*** Opening Working data ***

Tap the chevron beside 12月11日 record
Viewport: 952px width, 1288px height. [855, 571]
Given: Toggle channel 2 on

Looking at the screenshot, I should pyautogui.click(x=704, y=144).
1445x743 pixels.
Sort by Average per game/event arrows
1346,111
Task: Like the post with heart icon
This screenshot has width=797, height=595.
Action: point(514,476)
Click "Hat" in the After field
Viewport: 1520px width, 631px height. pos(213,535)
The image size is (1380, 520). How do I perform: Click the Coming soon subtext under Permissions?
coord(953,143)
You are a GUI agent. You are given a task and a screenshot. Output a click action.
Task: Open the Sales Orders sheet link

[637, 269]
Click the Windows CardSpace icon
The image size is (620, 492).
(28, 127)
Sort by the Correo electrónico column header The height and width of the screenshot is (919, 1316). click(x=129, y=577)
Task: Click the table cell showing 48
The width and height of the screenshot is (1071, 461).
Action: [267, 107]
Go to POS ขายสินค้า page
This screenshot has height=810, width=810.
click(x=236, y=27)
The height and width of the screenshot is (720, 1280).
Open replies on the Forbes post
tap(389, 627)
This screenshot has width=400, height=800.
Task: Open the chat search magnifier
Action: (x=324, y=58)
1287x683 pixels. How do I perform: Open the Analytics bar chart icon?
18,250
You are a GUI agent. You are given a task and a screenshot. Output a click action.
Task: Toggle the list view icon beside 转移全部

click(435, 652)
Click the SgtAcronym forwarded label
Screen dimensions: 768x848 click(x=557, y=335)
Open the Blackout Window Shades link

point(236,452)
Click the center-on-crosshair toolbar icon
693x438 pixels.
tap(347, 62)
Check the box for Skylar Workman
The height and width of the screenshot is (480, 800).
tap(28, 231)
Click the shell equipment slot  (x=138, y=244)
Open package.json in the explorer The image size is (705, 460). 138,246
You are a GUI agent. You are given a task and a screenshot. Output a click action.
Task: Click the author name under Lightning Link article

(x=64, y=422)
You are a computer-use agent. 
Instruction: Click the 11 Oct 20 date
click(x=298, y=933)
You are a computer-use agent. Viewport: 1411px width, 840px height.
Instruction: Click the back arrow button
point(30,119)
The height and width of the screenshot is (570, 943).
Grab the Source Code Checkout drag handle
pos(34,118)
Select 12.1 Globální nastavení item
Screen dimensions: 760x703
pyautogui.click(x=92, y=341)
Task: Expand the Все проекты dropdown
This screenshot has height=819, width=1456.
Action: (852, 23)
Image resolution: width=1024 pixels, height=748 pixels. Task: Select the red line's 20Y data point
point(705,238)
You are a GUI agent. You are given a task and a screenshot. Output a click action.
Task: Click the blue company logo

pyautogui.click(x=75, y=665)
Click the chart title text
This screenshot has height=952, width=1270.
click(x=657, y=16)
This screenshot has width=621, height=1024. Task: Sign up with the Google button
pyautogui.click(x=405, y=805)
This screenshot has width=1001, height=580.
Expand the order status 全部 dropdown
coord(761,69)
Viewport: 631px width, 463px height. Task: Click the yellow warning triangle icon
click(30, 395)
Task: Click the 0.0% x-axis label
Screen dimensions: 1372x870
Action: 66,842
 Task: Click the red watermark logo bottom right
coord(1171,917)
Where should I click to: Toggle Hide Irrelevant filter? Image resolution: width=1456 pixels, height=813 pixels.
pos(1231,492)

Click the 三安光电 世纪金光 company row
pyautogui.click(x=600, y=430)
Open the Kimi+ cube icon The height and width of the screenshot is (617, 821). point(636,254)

*** Closing Working data ***

■ **Action item**: Nothing should be changed: write out all of the data as is.

■ **Expected output**:
Tap the chevron beside 12月11日 record
Viewport: 952px width, 1288px height. [855, 571]
Given: Toggle channel 2 on

Looking at the screenshot, I should pyautogui.click(x=704, y=144).
1445x743 pixels.
Sort by Average per game/event arrows
1346,111
Task: Like the post with heart icon
This screenshot has width=797, height=595.
Action: point(514,476)
Click "Hat" in the After field
Viewport: 1520px width, 631px height. pos(213,535)
The image size is (1380, 520). How do I perform: Click the Coming soon subtext under Permissions?
coord(953,143)
You are a GUI agent. You are given a task and a screenshot. Output a click action.
Task: Open the Sales Orders sheet link

[637, 269]
Click the Windows CardSpace icon
The image size is (620, 492).
(28, 127)
Sort by the Correo electrónico column header The height and width of the screenshot is (919, 1316). click(x=129, y=577)
Task: Click the table cell showing 48
The width and height of the screenshot is (1071, 461).
Action: [267, 107]
Go to POS ขายสินค้า page
This screenshot has height=810, width=810.
click(x=236, y=27)
The height and width of the screenshot is (720, 1280).
Open replies on the Forbes post
tap(389, 627)
This screenshot has width=400, height=800.
Task: Open the chat search magnifier
Action: (x=324, y=58)
1287x683 pixels. How do I perform: Open the Analytics bar chart icon?
18,250
You are a GUI agent. You are given a task and a screenshot. Output a click action.
Task: Toggle the list view icon beside 转移全部

click(435, 652)
Click the SgtAcronym forwarded label
Screen dimensions: 768x848 click(x=557, y=335)
Open the Blackout Window Shades link

point(236,452)
Click the center-on-crosshair toolbar icon
693x438 pixels.
tap(347, 62)
Check the box for Skylar Workman
The height and width of the screenshot is (480, 800).
tap(28, 231)
Click the shell equipment slot  (x=138, y=244)
Open package.json in the explorer The image size is (705, 460). 138,246
You are a GUI agent. You are given a task and a screenshot. Output a click action.
Task: Click the author name under Lightning Link article

(x=64, y=422)
You are a computer-use agent. 
Instruction: Click the 11 Oct 20 date
click(x=298, y=933)
You are a computer-use agent. Viewport: 1411px width, 840px height.
Instruction: Click the back arrow button
point(30,119)
The height and width of the screenshot is (570, 943).
Grab the Source Code Checkout drag handle
pos(34,118)
Select 12.1 Globální nastavení item
Screen dimensions: 760x703
pyautogui.click(x=92, y=341)
Task: Expand the Все проекты dropdown
This screenshot has height=819, width=1456.
Action: (852, 23)
Image resolution: width=1024 pixels, height=748 pixels. Task: Select the red line's 20Y data point
point(705,238)
You are a GUI agent. You are given a task and a screenshot. Output a click action.
Task: Click the blue company logo

pyautogui.click(x=75, y=665)
Click the chart title text
This screenshot has height=952, width=1270.
click(x=657, y=16)
This screenshot has width=621, height=1024. Task: Sign up with the Google button
pyautogui.click(x=405, y=805)
This screenshot has width=1001, height=580.
Expand the order status 全部 dropdown
coord(761,69)
Viewport: 631px width, 463px height. Task: Click the yellow warning triangle icon
click(30, 395)
Task: Click the 0.0% x-axis label
Screen dimensions: 1372x870
Action: 66,842
 Task: Click the red watermark logo bottom right
coord(1171,917)
Where should I click to: Toggle Hide Irrelevant filter? Image resolution: width=1456 pixels, height=813 pixels.
pos(1231,492)

Click the 三安光电 世纪金光 company row
pyautogui.click(x=600, y=430)
Open the Kimi+ cube icon The height and width of the screenshot is (617, 821). point(636,254)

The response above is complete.